BlazingSunIn the last few years, solar panels have become a bit more efficient, and much, much cheaper. More builders are including them on new homes, and on public buildings such as schools. Because of a policy called net metering, most utilities will credit customers for each watt-hour generated and returned to through the line, against watt-hours used.

Though solar technology still is nascent, we are starting to see a future where energy is less centralized and less derived from fossil fuels. Which upsets the Koch brothers. Working with ALEC, one of their favorite lobbying arms, they have launched a battle against net metering and home solar. So far, they are mostly failing. But the Kochs have an uncanny ability to tar anything they dislike as socialist and evil, and to pose themselves as champions of “liberty” to their Tea Party followers.
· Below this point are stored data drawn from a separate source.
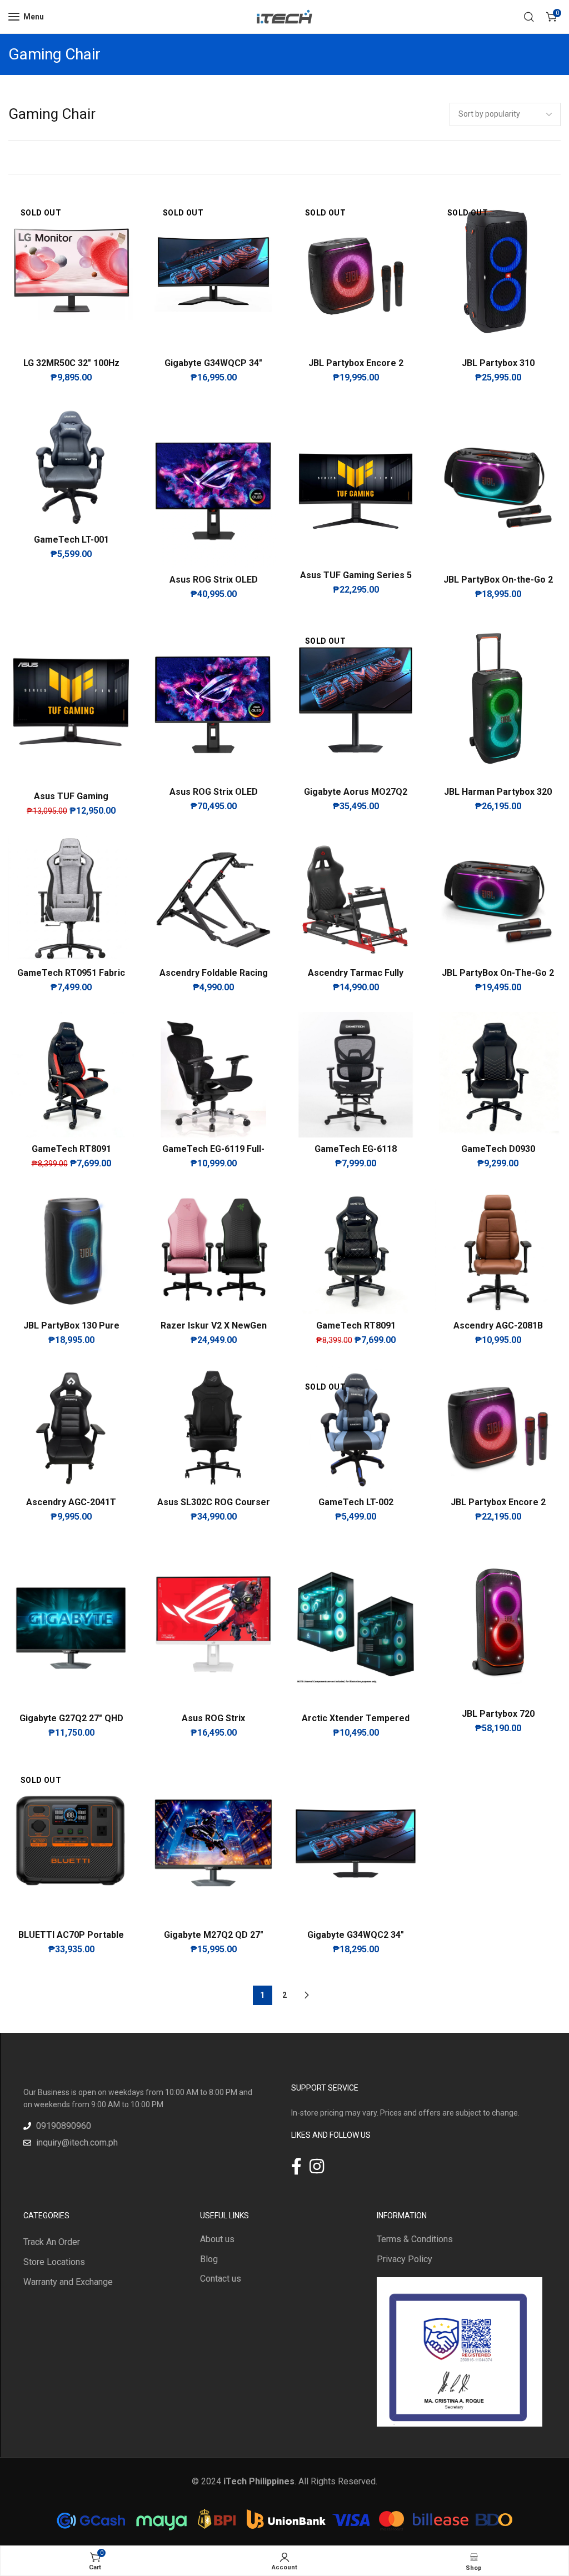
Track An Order (51, 2242)
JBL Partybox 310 (498, 363)
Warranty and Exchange (68, 2282)
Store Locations (54, 2262)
Utilities have been regulated in the public interest for most of a century. At the center of that regulation is the tension between large and small consumers of energy. It’s much cheaper for a utility to service one large plant that manages its own local distribution, than thousands of small customers. If rates to large customers are too high, the plant might purchase its own generators. People save money and help the environment by consuming less utility-supplied energy. But that’s dollars straight out of the utility’s revenue. (And solar panels are not the only way to do that. Our last electric bill was 500kWh. But no solar panels here! Our home is just comfortable with minimal AC. As I write this, the door is open to the screened balcony behind me.)

We need centralized power generation and a grid to distribute it, and likely will for decades to come. There is real cost to that grid, above and beyond the supply of watt-hours that flow through it. The shift to less centralized generation will require a different thinking about the electric grid, and a shift in how electric utilities function and are regulated.

I cannot imagine a worst group to drive that change than ALEC. The Koch’s concern is not primarily how the grid is managed, but in their coal and oil and energy interests. How that guides their personal animus is a bit fuzzy. I suspect even billionaires have more an emotional than rational attachment to the industries that made them rich. Let’s hope they are foiled, in their attack on solar.

Update: Oklahoma passes a bill to charge a higher rate to customers who install solar panels.